WORKING DATA START

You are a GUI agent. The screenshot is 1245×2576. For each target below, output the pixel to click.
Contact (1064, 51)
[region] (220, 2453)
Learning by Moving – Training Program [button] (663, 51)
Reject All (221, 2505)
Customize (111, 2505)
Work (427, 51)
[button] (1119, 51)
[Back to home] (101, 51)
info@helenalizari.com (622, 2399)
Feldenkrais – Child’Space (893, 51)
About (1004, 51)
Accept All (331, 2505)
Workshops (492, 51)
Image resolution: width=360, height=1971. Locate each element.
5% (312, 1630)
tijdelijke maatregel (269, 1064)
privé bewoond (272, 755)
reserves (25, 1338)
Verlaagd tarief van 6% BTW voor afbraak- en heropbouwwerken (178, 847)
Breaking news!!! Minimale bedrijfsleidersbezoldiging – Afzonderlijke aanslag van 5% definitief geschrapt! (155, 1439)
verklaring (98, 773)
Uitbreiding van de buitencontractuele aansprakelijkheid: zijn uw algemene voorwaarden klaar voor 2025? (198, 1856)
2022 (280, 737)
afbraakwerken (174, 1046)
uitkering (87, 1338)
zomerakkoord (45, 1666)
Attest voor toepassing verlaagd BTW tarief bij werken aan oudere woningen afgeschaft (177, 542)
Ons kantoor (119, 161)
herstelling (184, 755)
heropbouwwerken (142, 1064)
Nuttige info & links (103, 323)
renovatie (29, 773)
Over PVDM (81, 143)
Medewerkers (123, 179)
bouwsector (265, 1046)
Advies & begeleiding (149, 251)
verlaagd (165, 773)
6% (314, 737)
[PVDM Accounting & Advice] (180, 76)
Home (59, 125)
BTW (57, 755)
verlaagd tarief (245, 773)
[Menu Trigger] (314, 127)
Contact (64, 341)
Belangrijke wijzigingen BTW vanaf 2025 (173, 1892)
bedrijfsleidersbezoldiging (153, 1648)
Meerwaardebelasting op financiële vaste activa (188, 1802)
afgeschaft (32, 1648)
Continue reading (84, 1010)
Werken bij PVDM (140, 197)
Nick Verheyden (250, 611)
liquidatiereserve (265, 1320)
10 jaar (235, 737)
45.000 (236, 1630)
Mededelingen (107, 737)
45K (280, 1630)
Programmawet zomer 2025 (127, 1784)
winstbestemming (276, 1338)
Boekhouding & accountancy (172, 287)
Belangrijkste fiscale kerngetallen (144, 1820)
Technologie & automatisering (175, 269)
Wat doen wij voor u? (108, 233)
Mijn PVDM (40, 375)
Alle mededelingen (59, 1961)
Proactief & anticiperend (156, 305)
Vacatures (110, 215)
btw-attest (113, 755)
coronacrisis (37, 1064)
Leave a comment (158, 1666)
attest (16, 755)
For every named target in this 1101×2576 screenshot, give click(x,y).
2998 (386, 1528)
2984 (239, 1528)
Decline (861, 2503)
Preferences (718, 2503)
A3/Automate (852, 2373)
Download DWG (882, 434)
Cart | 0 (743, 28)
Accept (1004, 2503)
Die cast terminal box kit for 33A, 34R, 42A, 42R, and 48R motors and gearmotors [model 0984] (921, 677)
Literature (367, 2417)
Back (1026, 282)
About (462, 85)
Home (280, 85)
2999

WORKING DATA END

▶ _AIM OF THE TASK_:
The entire listing is to be retyped exactly.

▶ _SOLUTION TO THIS TASK_:
You are a GUI agent. The screenshot is 1245×2576. For each target below, output the pixel to click.
Contact (1064, 51)
[region] (220, 2453)
Learning by Moving – Training Program [button] (663, 51)
Reject All (221, 2505)
Customize (111, 2505)
Work (427, 51)
[button] (1119, 51)
[Back to home] (101, 51)
info@helenalizari.com (622, 2399)
Feldenkrais – Child’Space (893, 51)
About (1004, 51)
Accept All (331, 2505)
Workshops (492, 51)
Image resolution: width=360, height=1971. Locate each element.
5% (312, 1630)
tijdelijke maatregel (269, 1064)
privé bewoond (272, 755)
reserves (25, 1338)
Verlaagd tarief van 6% BTW voor afbraak- en heropbouwwerken (178, 847)
Breaking news!!! Minimale bedrijfsleidersbezoldiging – Afzonderlijke aanslag van 5% definitief geschrapt! (155, 1439)
verklaring (98, 773)
Uitbreiding van de buitencontractuele aansprakelijkheid: zijn uw algemene voorwaarden klaar voor 2025? (198, 1856)
2022 (280, 737)
afbraakwerken (174, 1046)
uitkering (87, 1338)
zomerakkoord (45, 1666)
Attest voor toepassing verlaagd BTW tarief bij werken aan oudere woningen afgeschaft (177, 542)
Ons kantoor (119, 161)
herstelling (184, 755)
heropbouwwerken (142, 1064)
Nuttige info & links (103, 323)
renovatie (29, 773)
Over PVDM (81, 143)
Medewerkers (123, 179)
bouwsector (265, 1046)
Advies & begeleiding (149, 251)
verlaagd (165, 773)
6% (314, 737)
[PVDM Accounting & Advice] (180, 76)
Home (59, 125)
BTW (57, 755)
verlaagd tarief (245, 773)
[Menu Trigger] (314, 127)
Contact (64, 341)
Belangrijke wijzigingen BTW vanaf 2025 (173, 1892)
bedrijfsleidersbezoldiging (153, 1648)
Meerwaardebelasting op financiële vaste activa (188, 1802)
afgeschaft (32, 1648)
Continue reading (84, 1010)
Werken bij PVDM (140, 197)
Nick Verheyden (250, 611)
liquidatiereserve (265, 1320)
10 jaar (235, 737)
45.000 (236, 1630)
Mededelingen (107, 737)
45K (280, 1630)
Programmawet zomer 2025 (127, 1784)
winstbestemming (276, 1338)
Boekhouding & accountancy (172, 287)
Belangrijkste fiscale kerngetallen (144, 1820)
Technologie & automatisering (175, 269)
Wat doen wij voor u? (108, 233)
Mijn PVDM (40, 375)
Alle mededelingen (59, 1961)
Proactief & anticiperend (156, 305)
Vacatures (110, 215)
btw-attest (113, 755)
coronacrisis (37, 1064)
Leave a comment (158, 1666)
attest (16, 755)
For every named target in this 1101×2576 screenshot, give click(x,y).
2998 (386, 1528)
2984 (239, 1528)
Decline (861, 2503)
Preferences (718, 2503)
A3/Automate (852, 2373)
Download DWG (882, 434)
Cart | 0 (743, 28)
Accept (1004, 2503)
Die cast terminal box kit for 33A, 34R, 42A, 42R, and 48R motors and gearmotors [model 0984] (921, 677)
Literature (367, 2417)
Back (1026, 282)
About (462, 85)
Home (280, 85)
2999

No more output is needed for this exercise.